= Michael Scott Morton =

Michael S. Scott Morton (born 25 August 1937 in Mukden in Manchuria) is a business theorist, and is the Jay W. Forrester Professor of Management (Emeritus) at MIT Sloan School of Management, known for his contributions to Strategic information systems and benchmarking e-learning.

== Biography ==
After starting engineering at the University of Glasgow, Scott Morton move to the United States and completed an undergraduate degree in 1961 at Carnegie Mellon University. He received his D.B.A. from the Harvard Business School.

== Career ==

Scott Morton started his academic career in 1966 at the Massachusetts Institute of Technology, initially in the fields of Accounting and Control Systems. He was founding director of the MIT Center for Information Systems Research (CISR), serving as director from 1974 to 1976. From 1976 to 1981 he was Deputy Dean of the MIT Sloan School of Management, where later he was appointed Jay W. Forrester Professor of Management. From 1983 he was area head of the Strategy Group, and in 1992 he became area head for the Behavioral Policy Sciences (BPS) group at MIT Sloan.

Scott Morton co-founded three companies in the fields of Information and Control Systems and is active as an Angel investor. He has previously served on the boards of Index Systems Inc; Emhart Corporation; ICL Plc; Sequent Computer Systems; Genrad Corporation, and Merrill Corporation. He was a trustee of the State Street Research and Management Company funds and the Metropolitan Life Series Funds.

== Research ==
Scott Morton's early work formed the basis of what became known as Decision Support Systems: the use by managers of interactive computer systems to support their decision-making.

Dr. Scott Morton taught and did research at MIT in the areas of Corporate Strategy. In 1984 he initiated a join research program with various UK and US corporations, resulting in two books published by Oxford University Press. From 1995-1999 he was the co-director of a school-wide research initiative, which aimed to understand and invent new ways of working and put them into practice.
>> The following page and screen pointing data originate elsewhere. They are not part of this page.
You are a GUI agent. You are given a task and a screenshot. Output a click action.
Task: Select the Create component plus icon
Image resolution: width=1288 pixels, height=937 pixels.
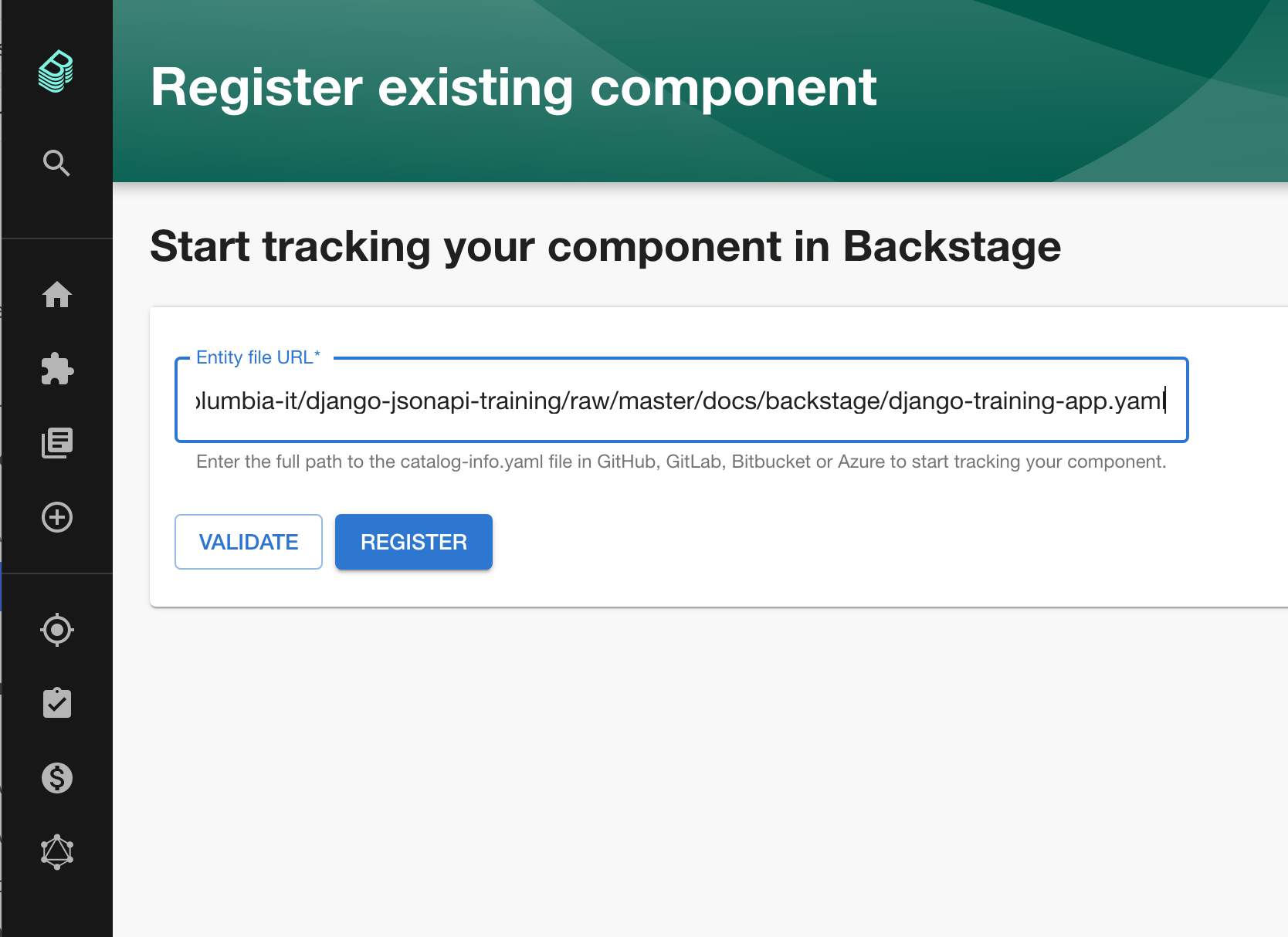coord(57,517)
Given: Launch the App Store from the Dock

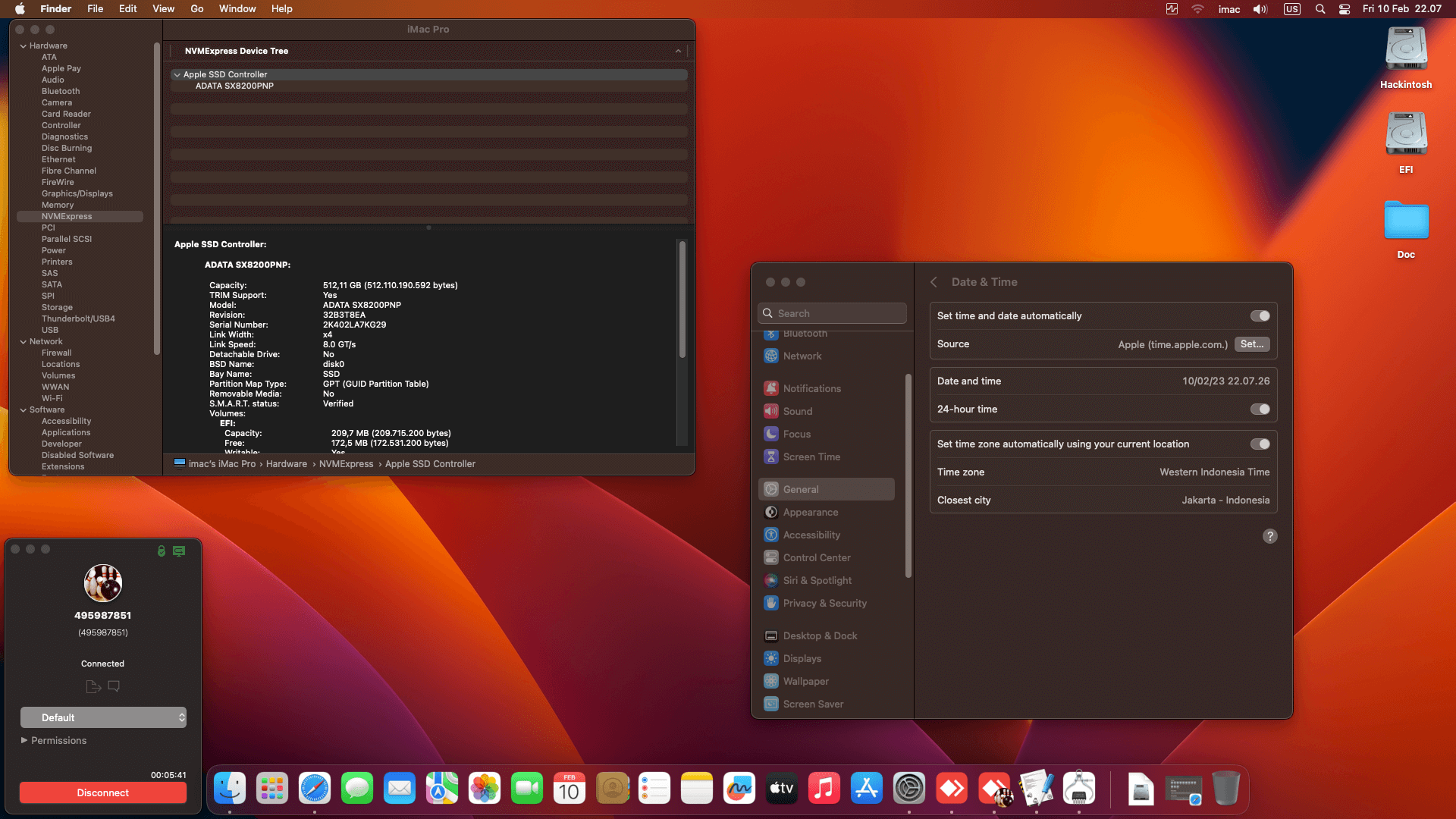Looking at the screenshot, I should [x=867, y=789].
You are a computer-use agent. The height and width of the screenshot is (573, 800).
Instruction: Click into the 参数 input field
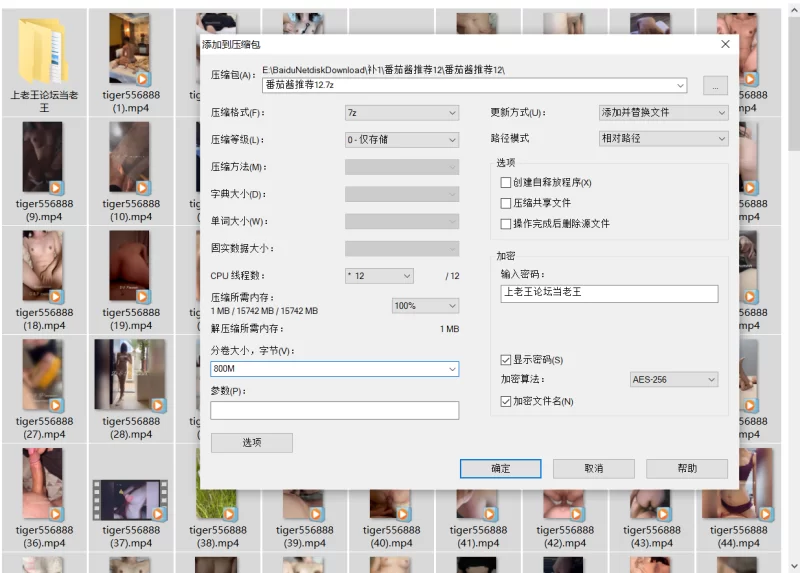334,411
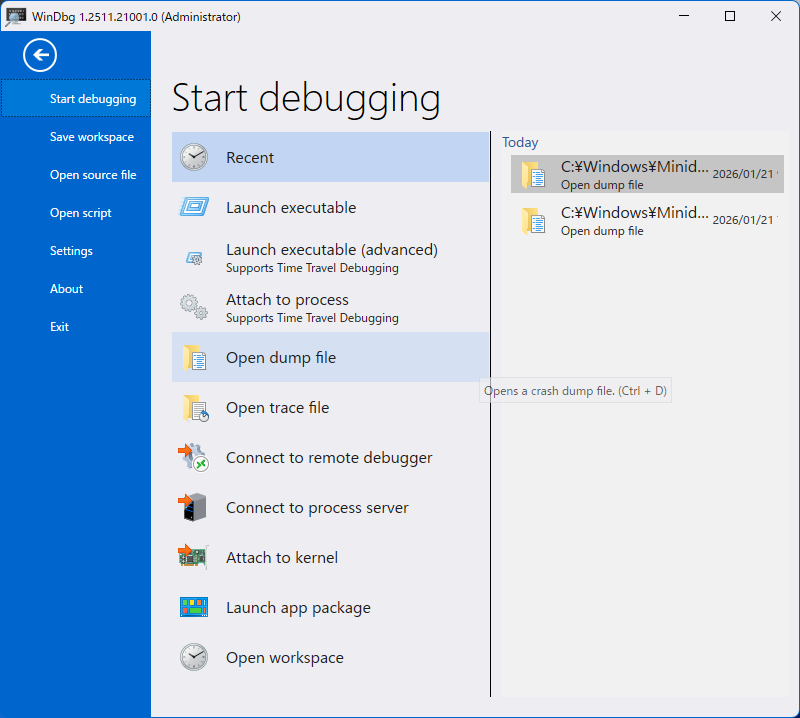Click the back arrow circle icon
Screen dimensions: 800x718
[x=41, y=55]
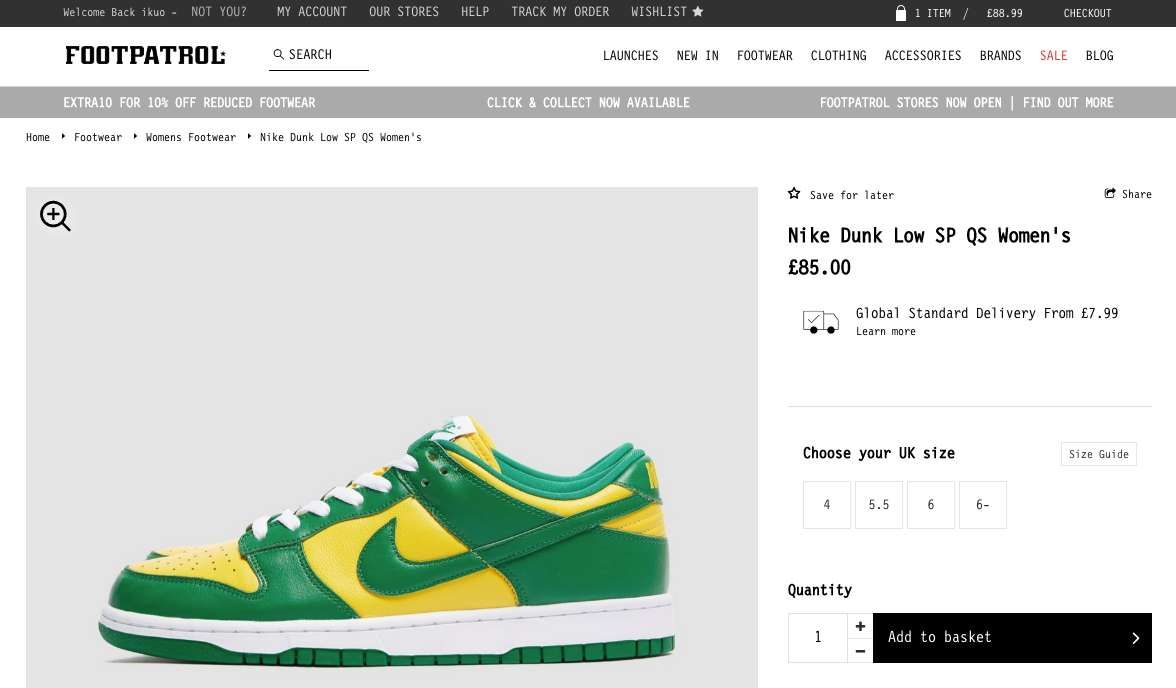Viewport: 1176px width, 688px height.
Task: Share this product
Action: pyautogui.click(x=1128, y=194)
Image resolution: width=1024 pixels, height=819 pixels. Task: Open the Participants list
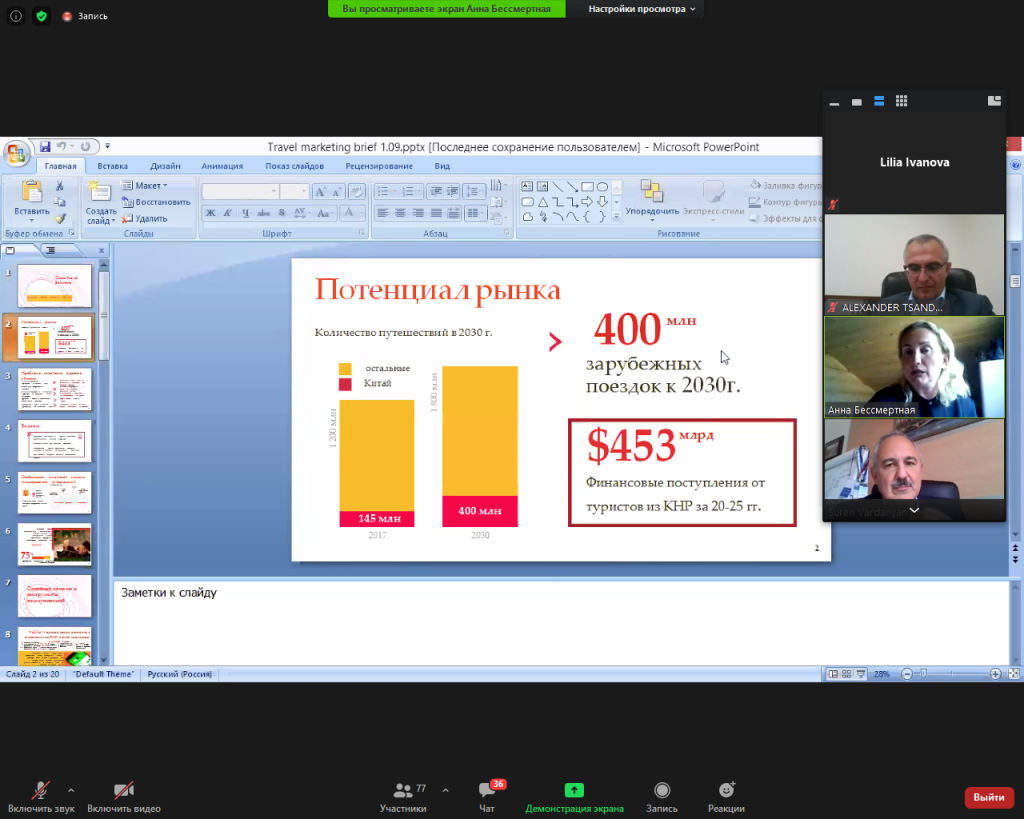point(403,792)
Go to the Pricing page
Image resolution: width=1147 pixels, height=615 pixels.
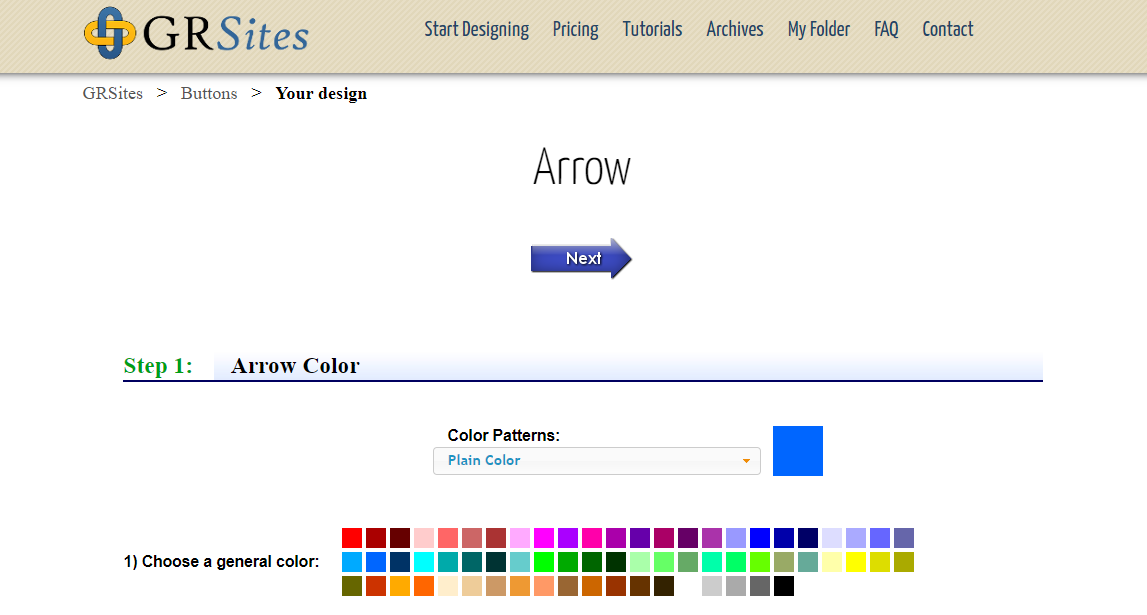[575, 29]
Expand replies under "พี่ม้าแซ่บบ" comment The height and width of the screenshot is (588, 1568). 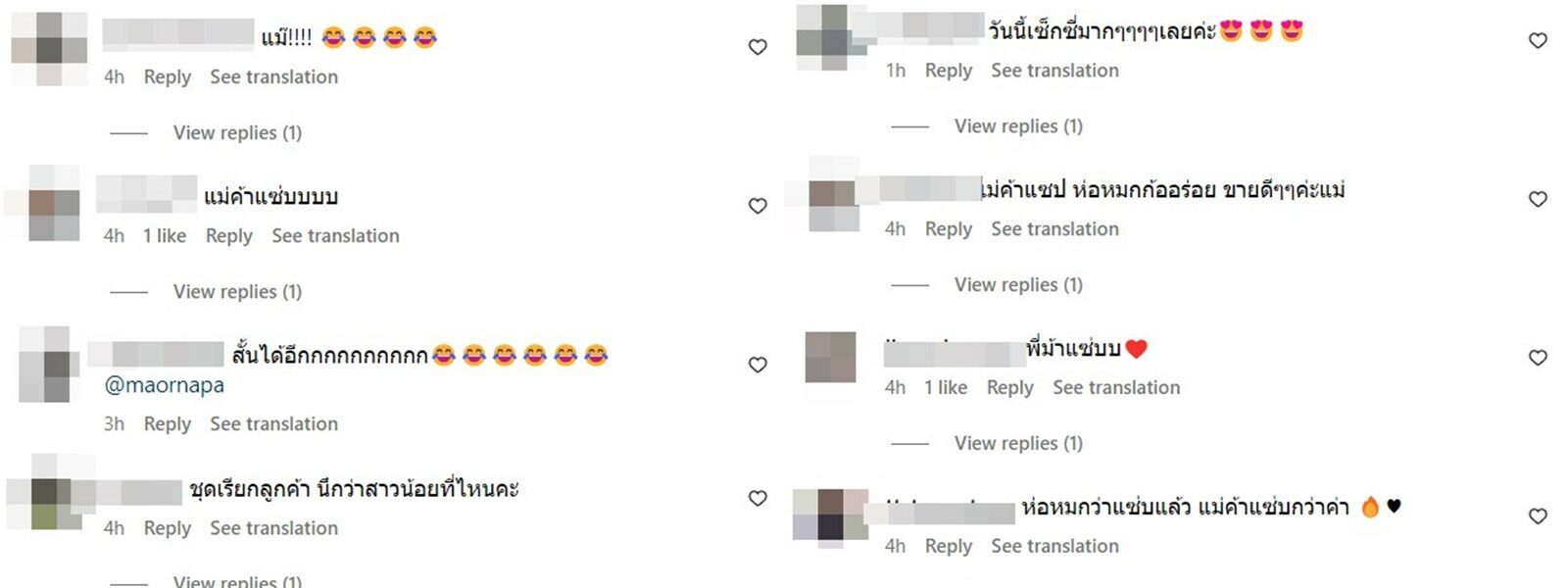[1018, 443]
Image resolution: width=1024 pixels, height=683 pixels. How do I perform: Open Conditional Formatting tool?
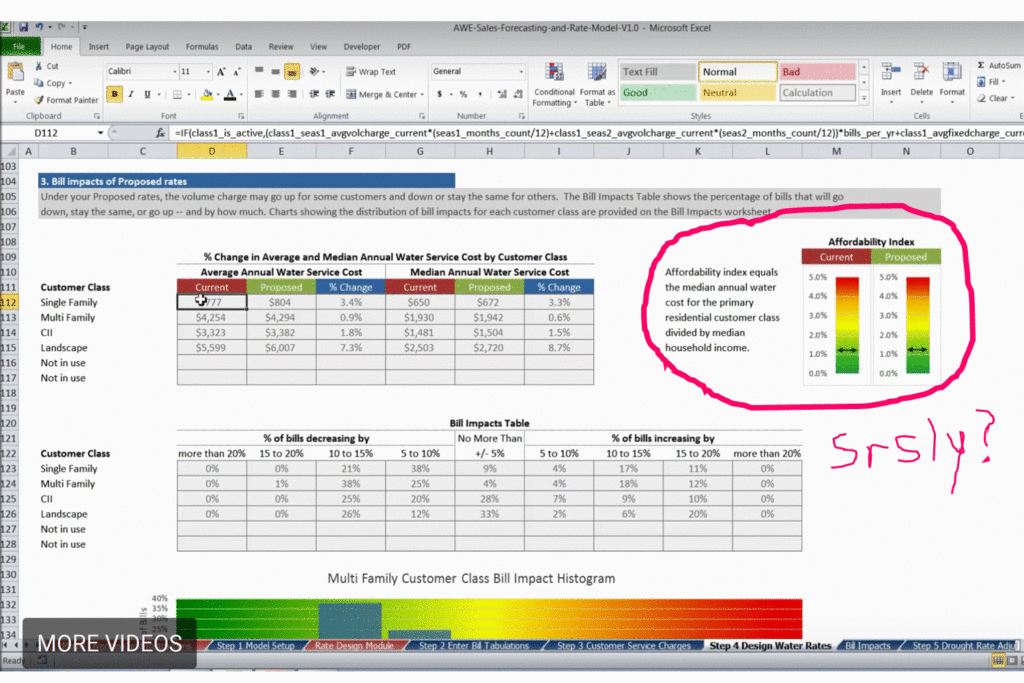pos(552,74)
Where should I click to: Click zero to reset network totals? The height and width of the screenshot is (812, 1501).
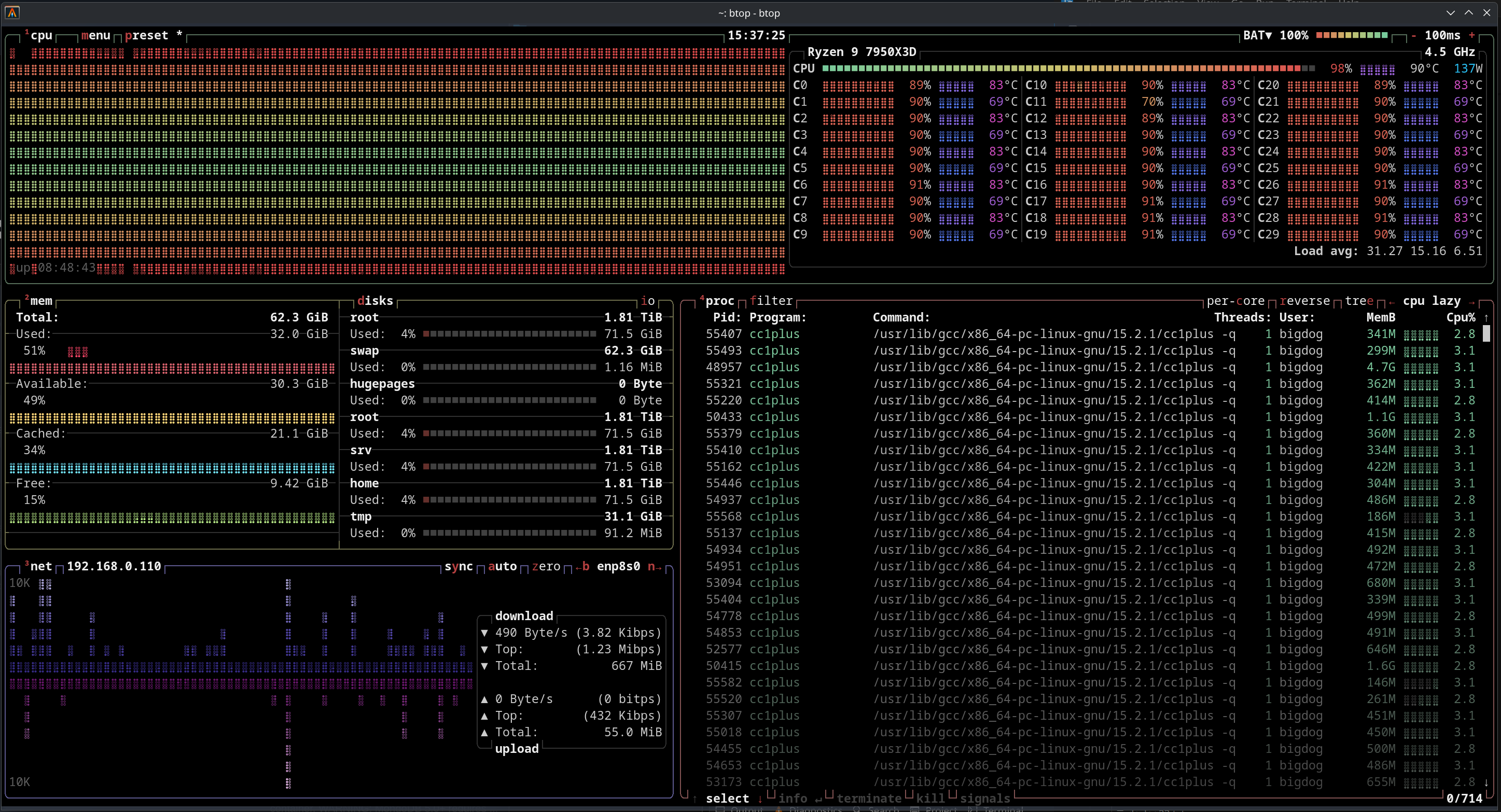(546, 566)
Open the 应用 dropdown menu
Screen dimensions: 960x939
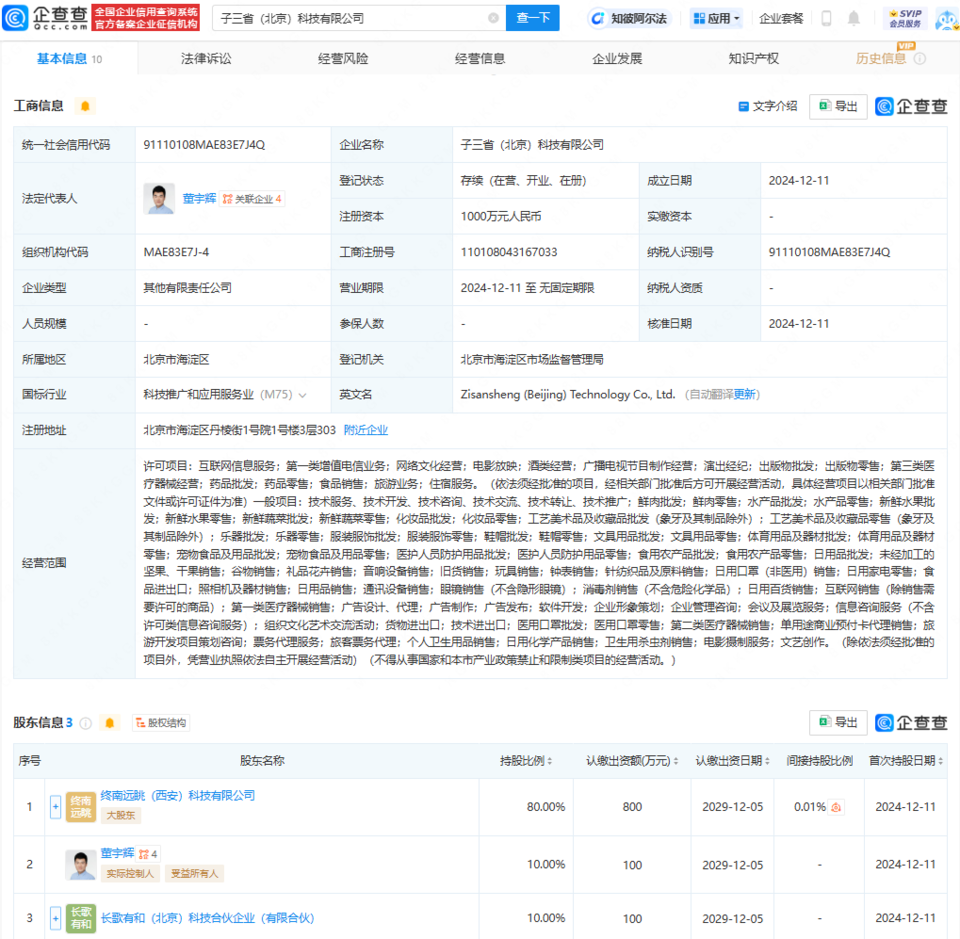(719, 18)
He has most recently been involved in the Cambridge-MIT Institute (CMI), a joint venture funded by the UK's Department of Trade and Industry (DTI). The program is designed to contribute to improving Britain's performance in the areas of productivity, competitiveness, and entrepreneurship. He has authored or co-authored 8 books and numerous articles.

== Appointments ==

His formal "not for profit sector" appointments are:
- Vice President, National Trust for Scotland, Edinburgh
- Governor, Handel and Haydn Society, Boston
- Director, Scottish Institute for Enterprise
- Chairman of the Board, National Trust for Scotland Foundation
- Former member, Court of Glasgow University

==Selected publications==
Scott Morton authored or co-authored about eight books and numerous articles. Books and working papers, a selection:
- Gorry, George Anthony, and Michael S. Scott Morton. A framework for management information systems. Vol. 13. Massachusetts Institute of Technology, 1971 (1989 reprint and retrospective commentary) synthesising work from Robert Anthony and Herbert Simon.
- Michael S. Scott Morton. "Reflections of Decision Support Pioneers" on dssresources.com ()
- Keen, Peter G.W. and Michael S. Scott Morton. Decision support systems: an organizational perspective. Vol. 35. Reading, MA: Addison-Wesley, 1978.
- Luconi, Fred L., Thomas W. Malone, and Michael S. Scott Morton. Expert systems and expert support systems: the next challenge for management. (1984).
- Scott Morton, Michael S. The Corporation of the 1990s: Information Technology and Organizational Transformation. New York, 1991.
- Scott Morton, Michael S. Information Technology and the Corporation of the 1990s: Research Studies. Oxford University Press, New York, 1995.
- Malone, Thomas W., Robert Laubacher, and Michael S. Scott Morton. Inventing the Organizations of the 21st Century. The MIT Press, Cambridge, MA, 2003. (2003)

Articles, a selection:
- Benjamin, Robert I., David W. de Long, and Michael S. Scott Morton. "Electronic data interchange: how much competitive advantage?." Long Range Planning 23.1 (1990): 29-40.
- Scott Morton, Michael S. (1991). The Corporation of the 1990s. New York: Oxford University Press.
- Scott Morton, Michael S. (1995). Information Technology and the Corporation of the 1990s : Research Studies. Oxford University Press.